Pierro si riferisce ai fondi stanziati negli ultimi anni, dalla Regione e dal governo, per progetti molto dispersivi. Spesso vengono distribuiti soldi a tutte le scuole senza idee precise su come spenderli.
Da quest’anno le indagini fatte dall’ufficio scolastico regionale hanno consentito di individuare i principali problemi in ogni provincia e i progetti per risolverli. In alcune zone, dice Pierro, i comuni non hanno i soldi per pagare le mense e l’assenza della possibilità di fare il tempo pieno a scuola favorisce gli abbandoni. In altre non si è mai proposto di introdurre il tempo pieno per resistenze culturali da parte delle famiglie, che spesso preferiscono avere i figli a casa al pomeriggio. Per molti studenti che abitano nelle cosiddette aree interne è quasi impossibile raggiungere la scuola in un tempo ragionevole perché i trasporti pubblici sono pessimi. In molti comuni non ci sono più società sportive: l’aggregazione anche al di fuori dalle lezioni serve a ridurre la dispersione scolastica.

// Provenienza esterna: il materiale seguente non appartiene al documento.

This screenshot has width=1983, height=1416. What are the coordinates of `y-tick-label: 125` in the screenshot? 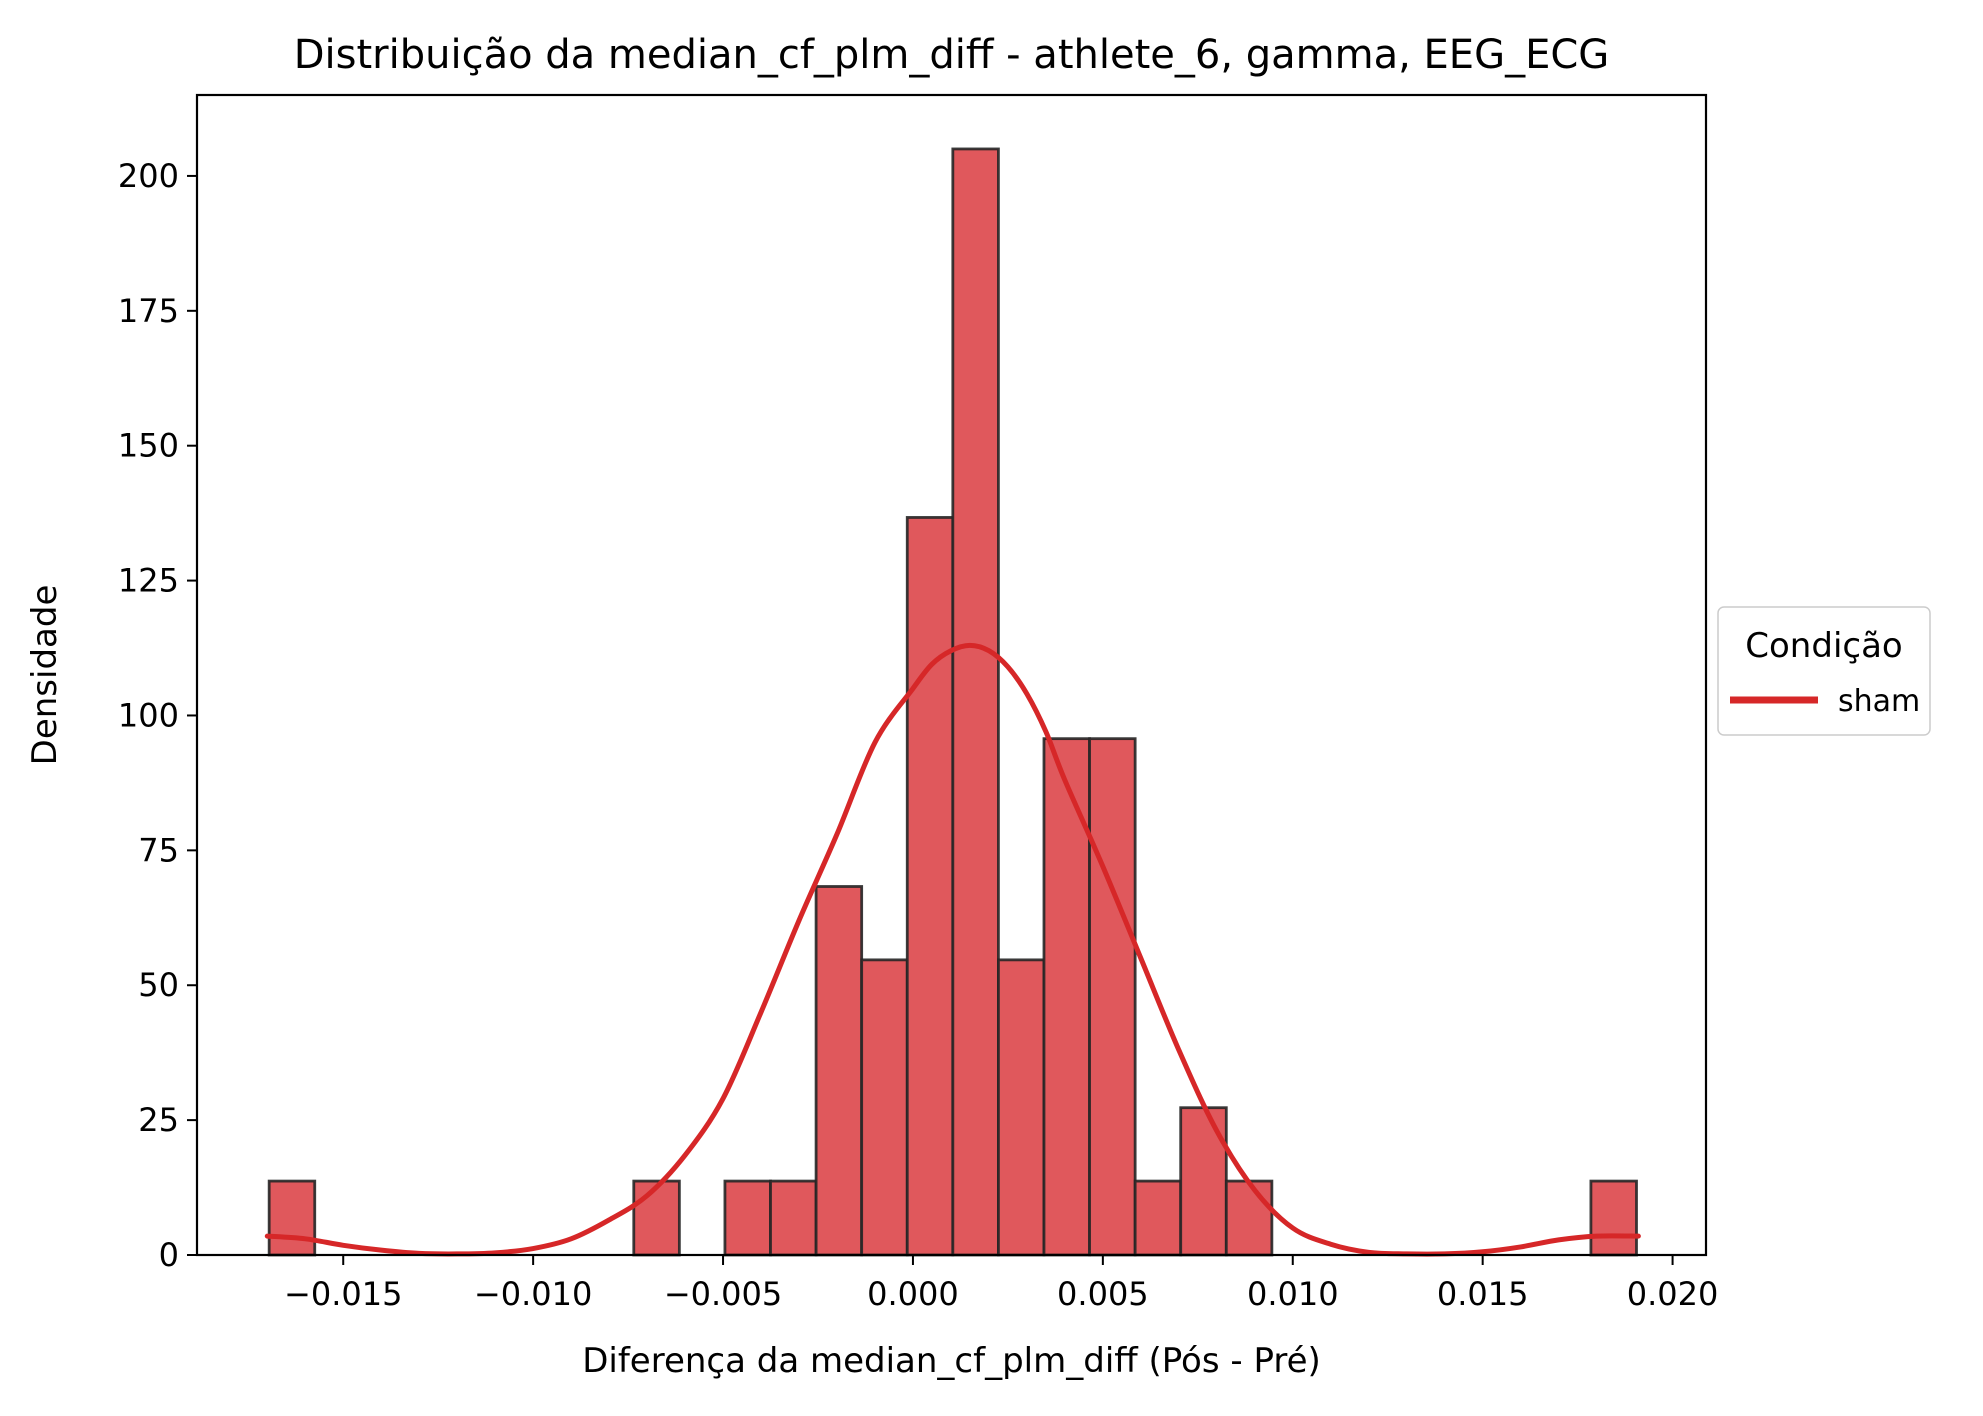 It's located at (148, 581).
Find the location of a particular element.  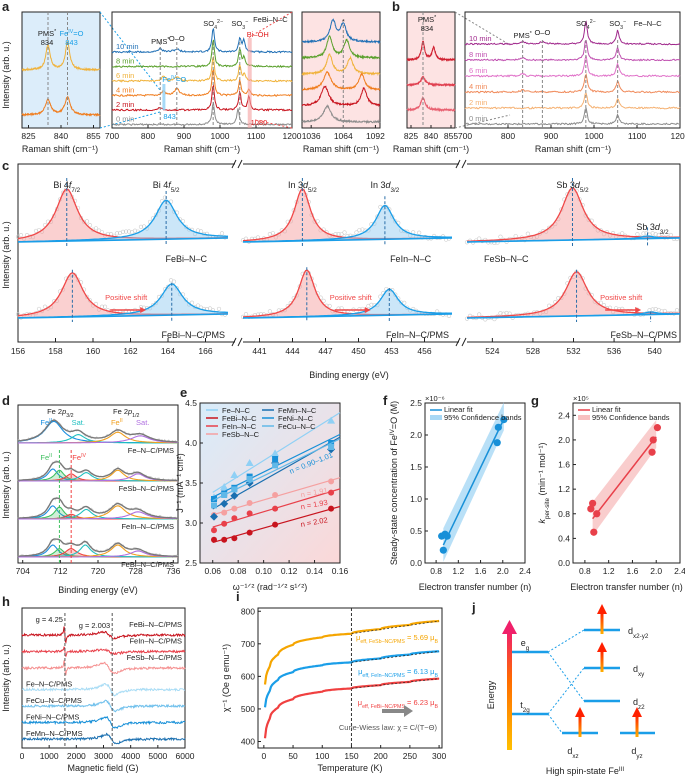

label: SO3− is located at coordinates (618, 25).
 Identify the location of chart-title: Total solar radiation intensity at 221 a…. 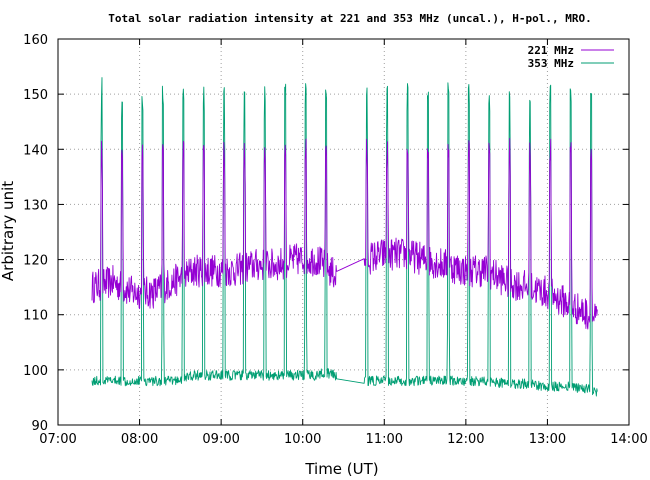
(350, 18).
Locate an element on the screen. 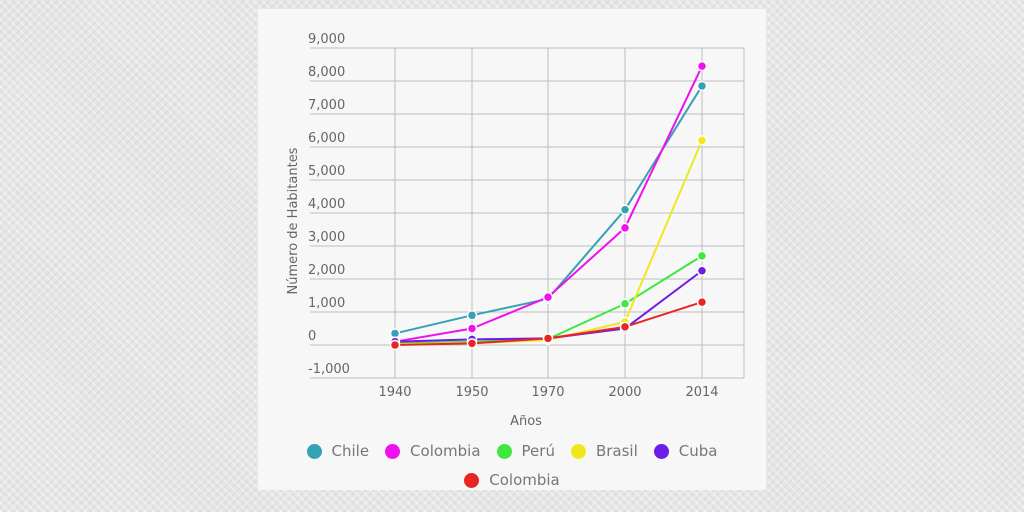 The image size is (1024, 512). y-tick-label: 1,000 is located at coordinates (326, 304).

C’è poi un problema di offerta formativa perché c’è una prevalenza di licei rispetto agli istituti tecnici e anche la formazione professionale è limitata. «Con i dati del nostro osservatorio sollecitiamo la politica a indirizzare meglio i finanziamenti», continua Pierro. «Per esempio sostenendo economicamente i comuni per migliorare il sistema dei trasporti oppure per finanziare le mense. Prima di spendere i soldi dovevamo capire qual era la situazione nel dettaglio».
Anche il PNRR, il piano nazionale di ripresa e resilienza, può essere d’aiuto. Sono stati stanziati 500 milioni di euro a progetti contro la dispersione scolastica presentati dalle scuole. Alla Sicilia sono stati assegnati in totale 74 milioni di euro: è la seconda regione per finanziamenti dopo la Campania che ha ricevuto 79 milioni. Possono essere finanziati percorsi di supporto psicologico individuale per gli studenti che mostrano particolari fragilità motivazionali o disciplinari oppure percorsi che coinvolgono anche le famiglie. In ogni scuola che richiederà i finanziamenti, prevedono gli impegni del piano, dovrà essere creato un gruppo di docenti esperti per individuare gli studenti a maggior rischio di abbandono e cercare di far recuperare loro le motivazioni.
In molte scuole siciliane già da quest’anno è iniziato il coinvolgimento diretto degli insegnanti, con l’aiuto esterno di psicologi, nel tentativo di ridurre gli abbandoni. Alessandra Benanti, preside dell’istituto comprensivo Maneri-Ingrassia-Don Milani, nel quartiere Settecannoli di Palermo, ha detto a Repubblica che ci sono alunni che accumulano anche 400 ore di assenze, quasi metà dell’anno scolastico: «la chiave è fargli sperimentare il successo, farli sentire gratificati anche per qualcosa di specifico che riescono a fare, fosse anche un laboratorio d’arte come ci è capitato di fare. Siamo riusciti a recuperare anche due ragazzine rom che non frequentavano più e un’altra alunna che con il papà in carcere viveva un grande disagio in classe».
Un altro caso significativo riguarda una scuola di Vittoria, in provincia di Ragusa: all’istituto comprensivo Portella della Ginestra è stato attivato il tempo pieno in tutte le classi ed è stato avviato un progetto di supporto linguistico per gli studenti non italofoni.